Negotiations over a resolution to the fiscal cliff  met an impasse in the past week.  Republicans, mainly from states with low state and local taxes, would prefer to cap tax deductions for higher income taxpayers than raise the top marginal tax rate.  Democrats are strongest in those states with high state and local taxes; the higher income taxpayers in those states would really feel the tax bite if deductions for these taxes were capped at the federal level.  Both parties have become proxies for upper income earners yet neither will admit it because it doesn’t play well in middle America.  Democrats profess that their sole concern is the middle class; Republicans cite their allegiance to small business owners as the reason for their resistance to higher tax rates.

On the spending side, Democrats have not put forward any specific modifications to entitlement programs like Social Security, Medicare, Medicaid that they would consider – only that they would consider them.   Mostly they talk about preserving these programs even though no one has suggested getting rid of them.  Most of us sit in the back of this bus with a sinking feeling in our guts;  we see posturing and positioning from the Congress and the President in the front seats but the bus is not moving.
 
Some voices are calling for comprehensive tax reform as a final solution; others rightly scoff at the idea that a lame duck Congress can enact even a small bit of tax reform.   The task of tax reform is monumental – almost Sisyphean.  I have been reading a book about the last comprehensive tax reform that took place in 1986, “Showdown at Gucci Gulch”, by Jeffrey Birnbaum and Alan Murray.  The authors tell a detailed and well informed narrative of the dastardly dueling and dealing that occurs in any democracy when competing interests collide and collude in crafting a compromise.

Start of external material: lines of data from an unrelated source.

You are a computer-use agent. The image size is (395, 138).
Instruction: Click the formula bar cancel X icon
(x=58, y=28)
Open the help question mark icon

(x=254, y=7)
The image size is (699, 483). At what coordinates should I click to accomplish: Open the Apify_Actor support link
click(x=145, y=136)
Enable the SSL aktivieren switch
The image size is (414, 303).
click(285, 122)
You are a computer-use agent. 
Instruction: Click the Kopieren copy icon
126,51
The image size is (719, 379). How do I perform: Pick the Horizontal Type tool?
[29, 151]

Venture investors want low capital gains rates.  Companies whose revenues and profit depend on investments in equipment and materials want to protect tax breaks for their costs.  Unions want fringe benefits for their members to remain tax free.  Oil and gas companies want to shield their oil depletion allowances that permit them to exclude some of the taxable income they earn each year.  Insurance companies lobby to retain the tax free status of the cash build up on the life insurance policies they sell.  Realtors and home builders want to preserve the mortgage interest deduction; the Tax Policy Center reports that over 50% of the total of this deduction goes to the top 1/10th of 1% of income earners.  Charitable organizations and places of worship lobby for the preservation of the charitable deduction.

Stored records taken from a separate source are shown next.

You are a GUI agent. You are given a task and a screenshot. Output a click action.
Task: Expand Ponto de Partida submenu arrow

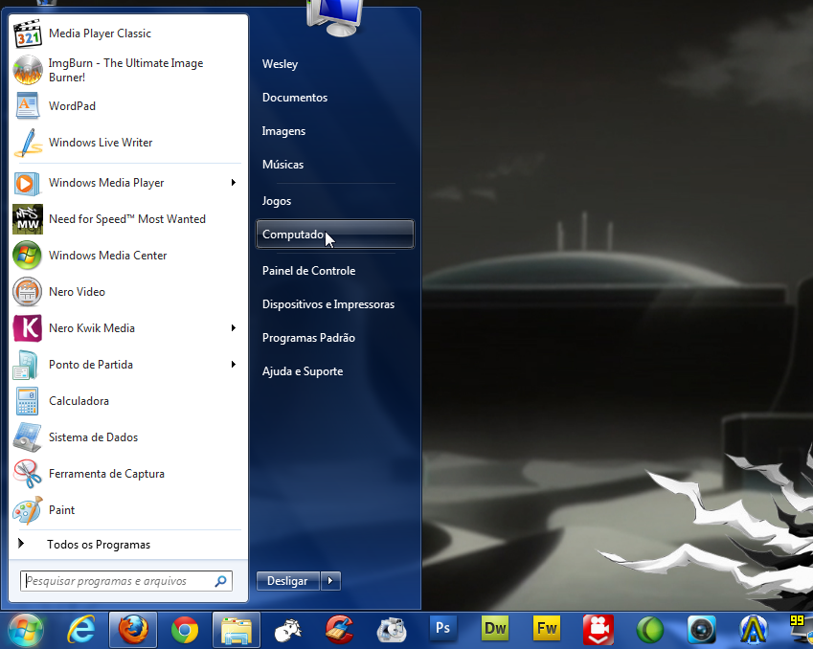(x=233, y=365)
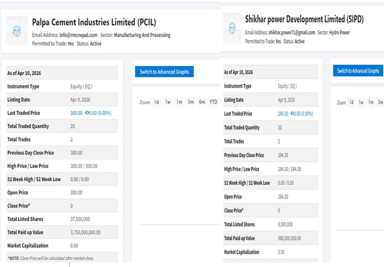Choose 1m zoom on Shikhar power chart
The image size is (384, 267).
point(371,103)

70% of taxpayers do not itemize and the vast majority of taxpayers who do itemize claim about $10 – $15K.  The top 1% of taxpayers claim on average about $120K in deductions.

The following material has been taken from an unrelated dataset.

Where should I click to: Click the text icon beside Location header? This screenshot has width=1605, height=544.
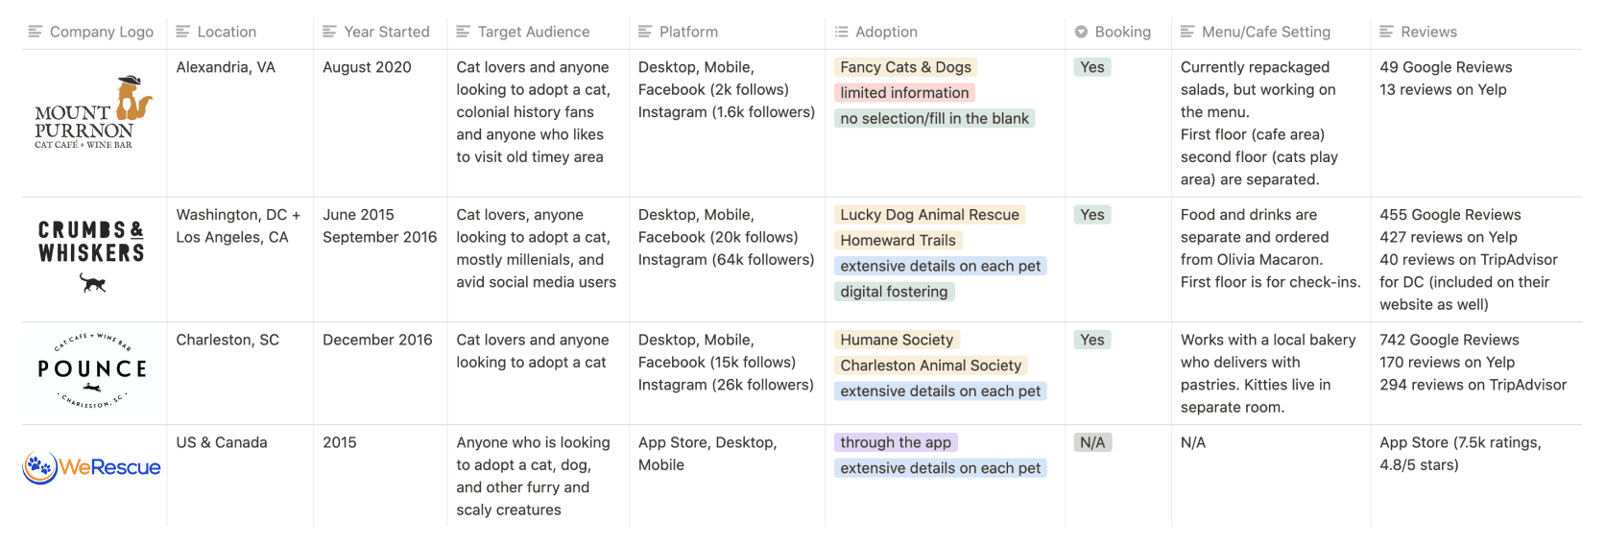point(183,32)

Voters want results; the say they want compromise and some resolution to the political standoff that has been the status quo in Washington for the past two years.  Given the issues, interests and costs involved, finding a middle ground will be difficult.  The 1986 Tax Reform law was almost two years in the making, and soon after it was passed, Congress began to tinker with it.
 
535 elves, the members of Congress, tinker away in the workshop of the Federal Government, making thousands of tax toys for the citizens and businesses of this country; everyone wants  a toy, not a lump of coal.  It is unlikely that Congress can put together  a comprehensive tax package before January 1st.